Reducing CETVs and other factors

We asked two questions about reducing CETVs to allow for a scheme being underfunded. These indicated that a high proportion of schemes, which could (under the legislation) pay reduced CETVs, were choosing not to do so, and that this proportion was unlikely to fall materially if regulatory constraints were relaxed.

Where reduced CETVs are permitted, actuaries should ensure that trustees have gone through a sufficiently thorough process before reaching a decision to reduce (or not), taking into account measures that are in place to mitigate the risk of the scheme not being able to pay out its benefits in full. They should also keep this decision under periodic review.

We also asked whether actuaries considered the minimum size of CETV that would enable a member’s financial advisers to make a transfer recommendation. We found this tended to be considered for bulk transfer exercises only, where it was done as a matter of awareness but not to influence the level of CETVs.

Overall, the existing legislative and regulatory framework for calculating CETVs is viewed as being reasonable, with sufficient flexibility for appropriate judgment. Clarity on the permitted allowance for members options is welcome. The Current Pensions Review Working Party is discussing this topic with relevant stakeholders and welcomes your comments – email [email protected]

Regulatory reminder on defined benefit (DB) to defined contribution (DC) pension transfers from the IFoA Policy Team and the Association of Consulting Actuaries

  • Trustees are required, by law, to quote transfer values and, before they can calculate them, must have taken advice from their actuary as to the appropriate assumptions to use.
  • If a member has gone through an appropriate advice process and provided trustees (within statutory time limits) with the information the trustees require to complete the transfer, trustees are obliged by law to pay the transfer.
  • Actuaries are intricately involved in this process but do not make either of the key decisions involved: how to calculate the transfer value, and, for an individual member, whether to take the amount offered. They are not even involved in the second of those decisions.
  • The trustees’ actuarial adviser may have a hand in the mechanics of the calculation. This could be a direct role – calculations carried out by the actuary – or, more usually, an indirect role, where calculations are carried out on the basis of instructions issued by the actuary.

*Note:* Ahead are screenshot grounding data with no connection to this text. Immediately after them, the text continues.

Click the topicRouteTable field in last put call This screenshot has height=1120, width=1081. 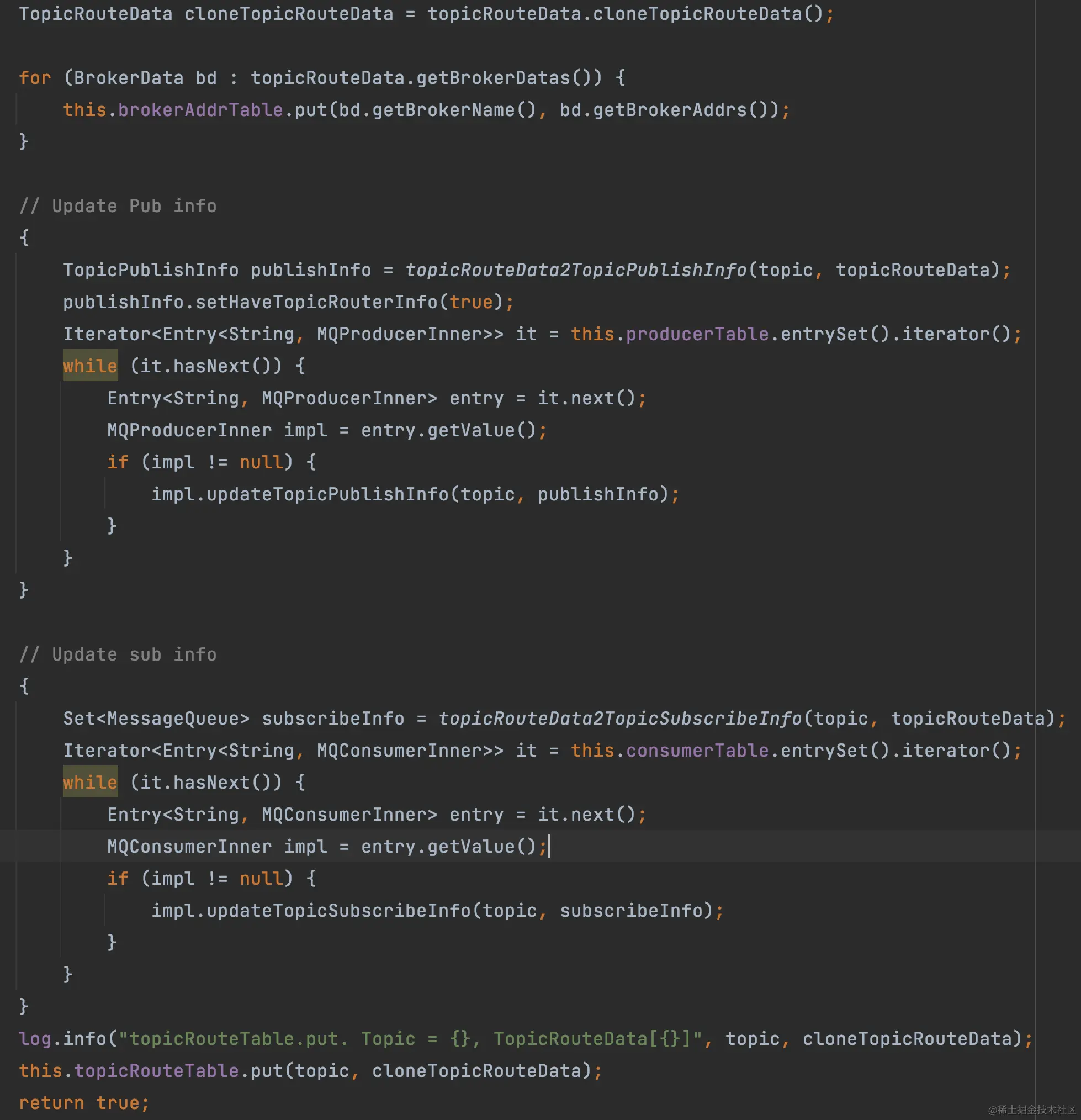156,1070
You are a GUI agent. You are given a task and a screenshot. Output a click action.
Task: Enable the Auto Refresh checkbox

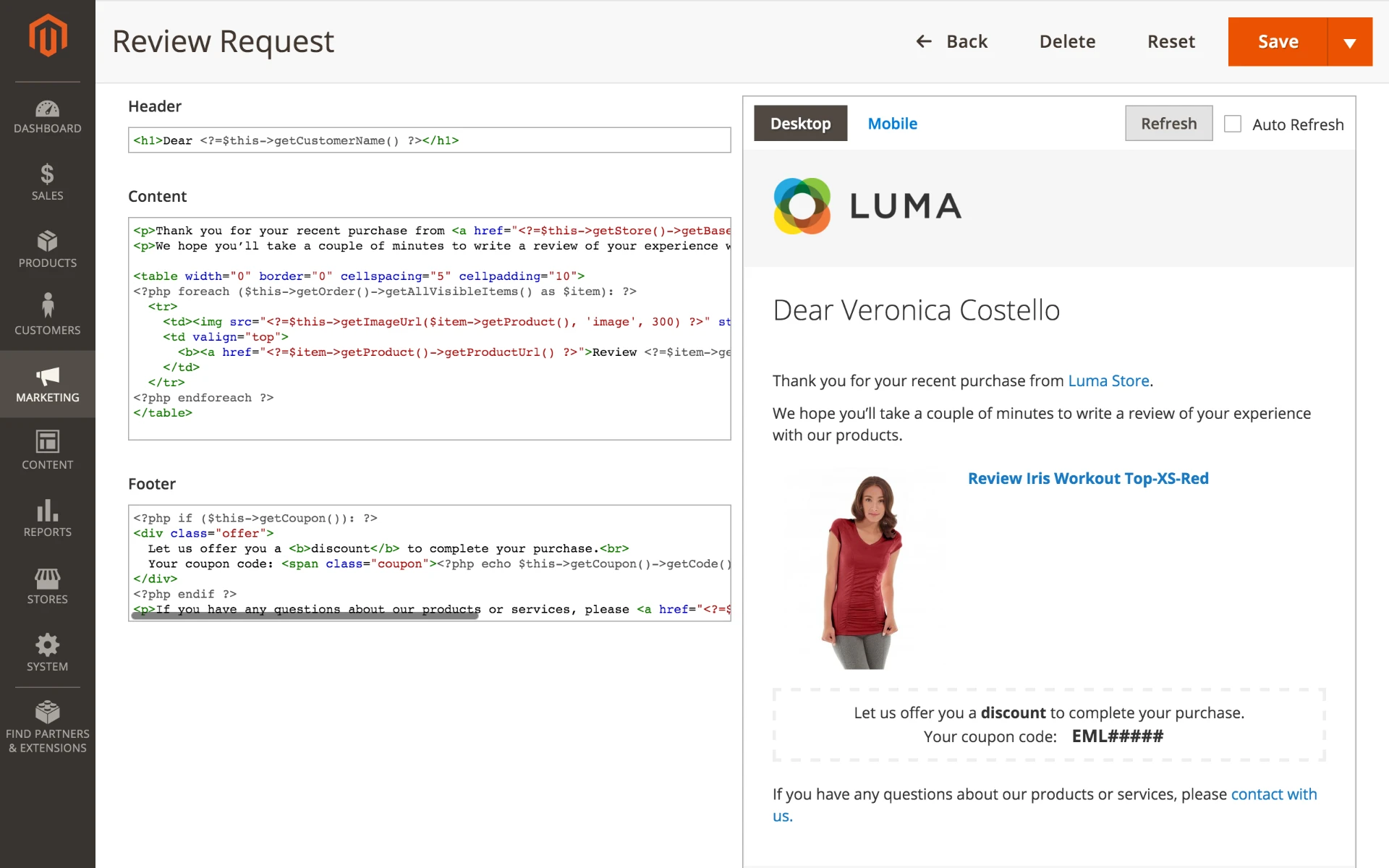[1233, 124]
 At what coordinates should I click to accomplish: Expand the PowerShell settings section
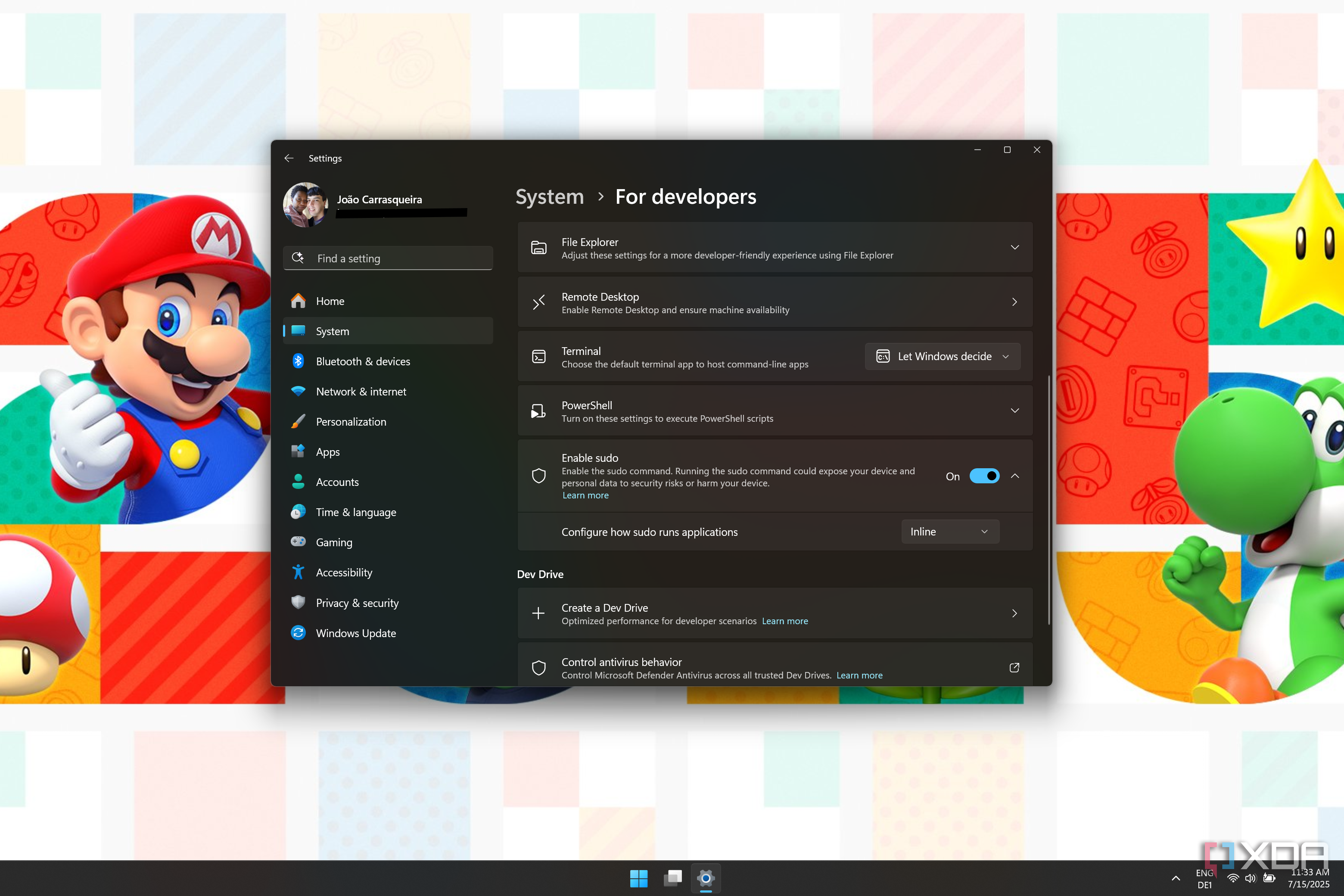[1015, 410]
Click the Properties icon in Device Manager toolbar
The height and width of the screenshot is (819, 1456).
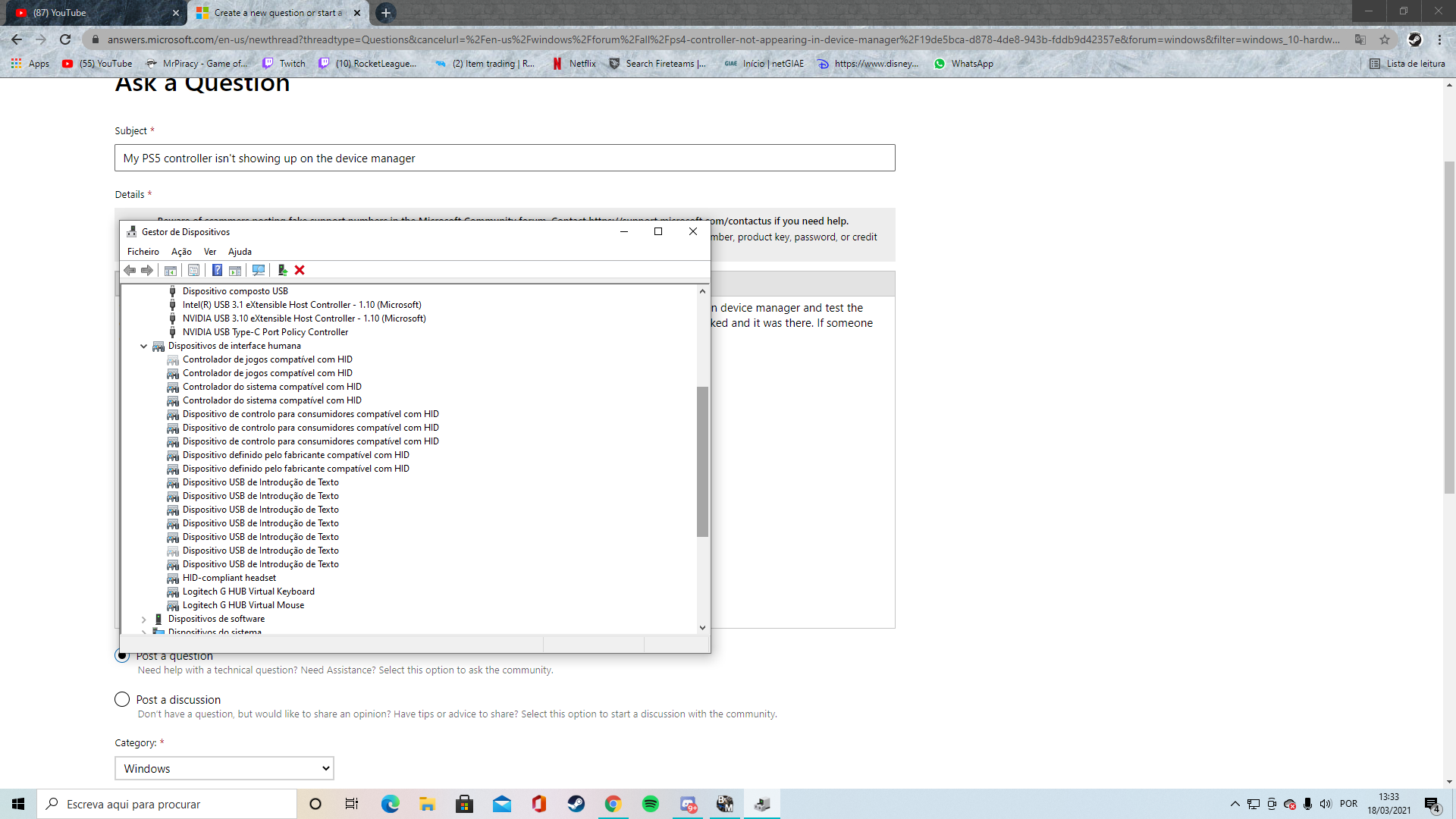tap(193, 270)
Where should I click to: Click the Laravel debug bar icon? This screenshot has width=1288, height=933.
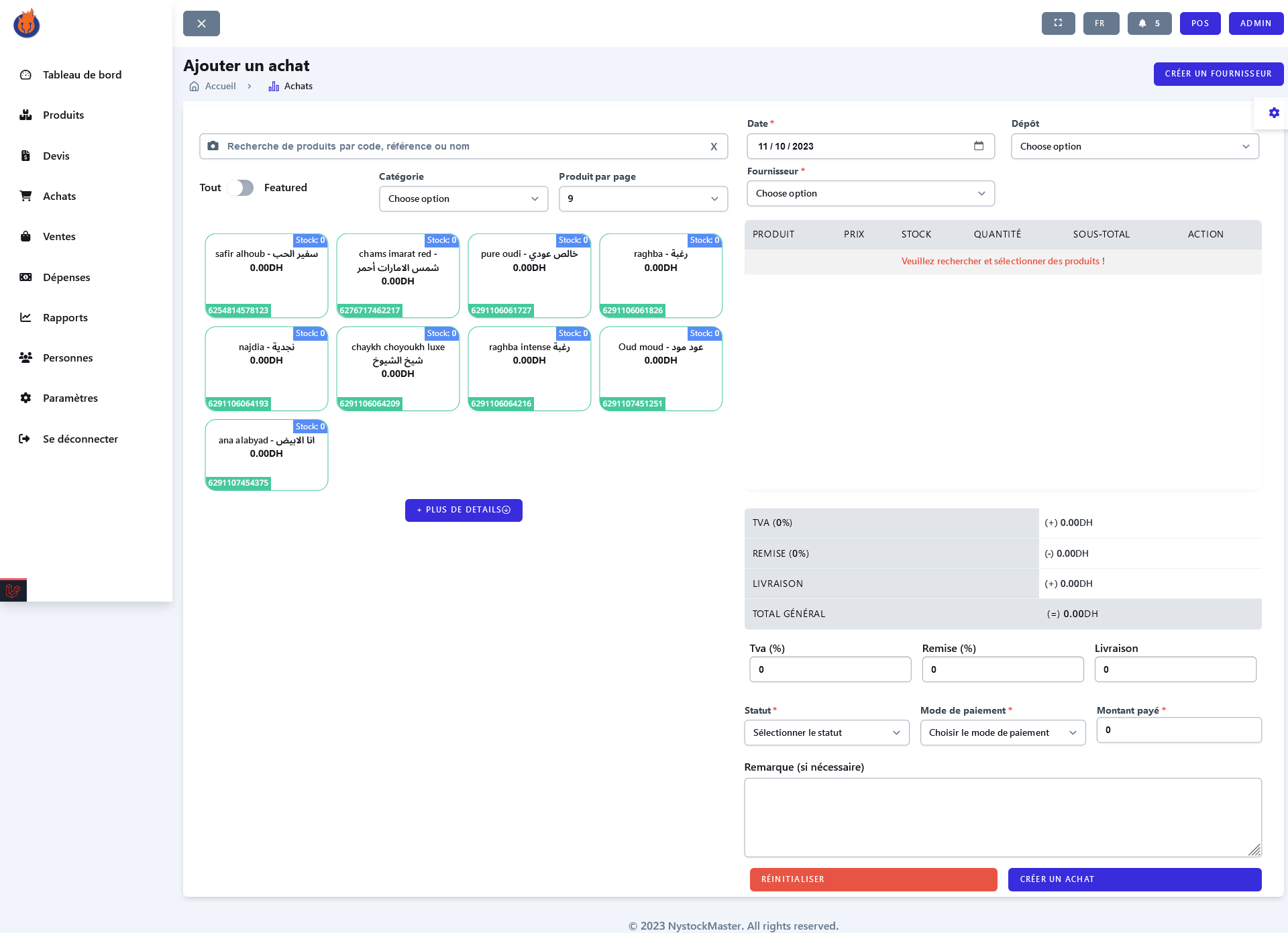tap(13, 591)
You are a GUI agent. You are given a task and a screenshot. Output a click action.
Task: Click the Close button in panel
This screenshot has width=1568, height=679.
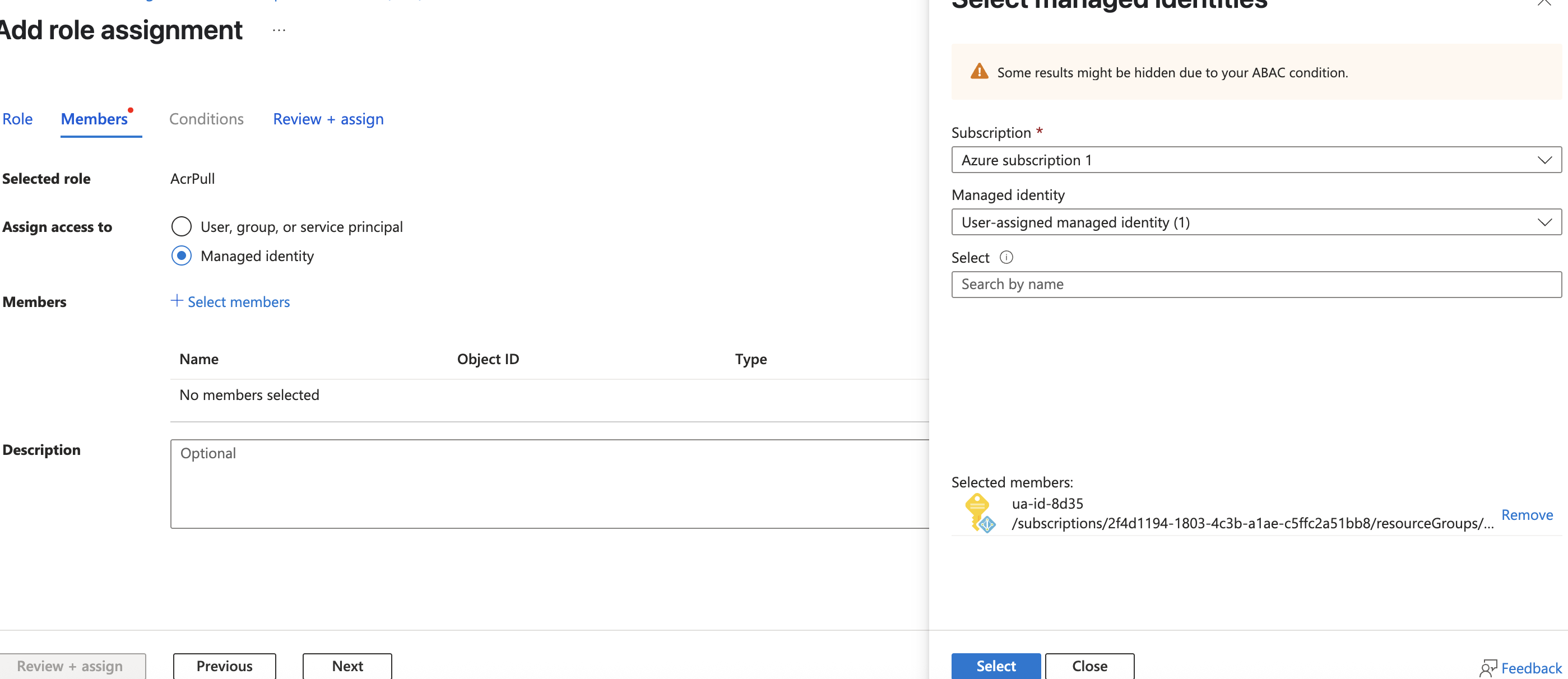(x=1089, y=666)
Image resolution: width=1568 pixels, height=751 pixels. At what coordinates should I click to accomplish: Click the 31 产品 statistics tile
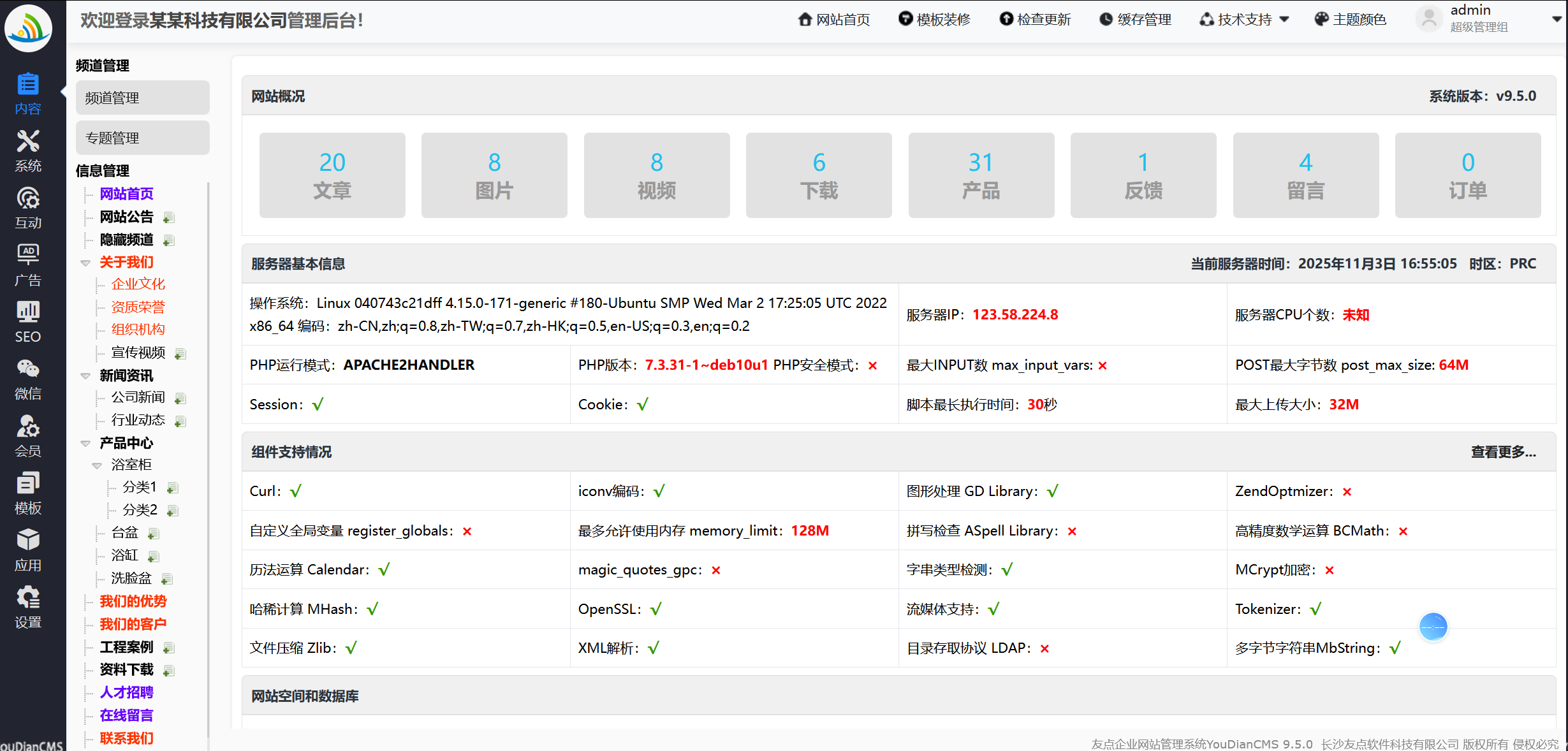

These could include, for example, a spreadsheet provided to the administration team. However, in this role, the actuary or their firm is helping to implement a decision taken by trustees as to the assumptions and method to be used to calculate transfer values.
  • The actuary will provide advice to the trustees to enable them to decide on the basis of calculation of transfer values. This will include advice on assumptions, allowance for discretionary benefits and options, and whether to cut back values to allow for underfunding. However, the eventual decision is one for the trustees, who must act in accordance with legislation, their scheme’s rules and their duties to members.
  • While the ongoing regulatory focus is on the quality of financial advice provided to those looking to transfer, it is important to emphasise that the scheme actuary plays no part in the advisory process. Those who advise on DB transfers are regulated by the FCA and operate separately and independently from the scheme actuary.  


Source: IFoA Policy Team and the Association of Consulting Actuaries

Tiffany Honour is chair of the IFoA Current Pensions Review Working Party. The other Working Party members are Graham Everness, Richard Haines, Avinash Nandlal, Helen Nicholas and Ramanjeet Rai.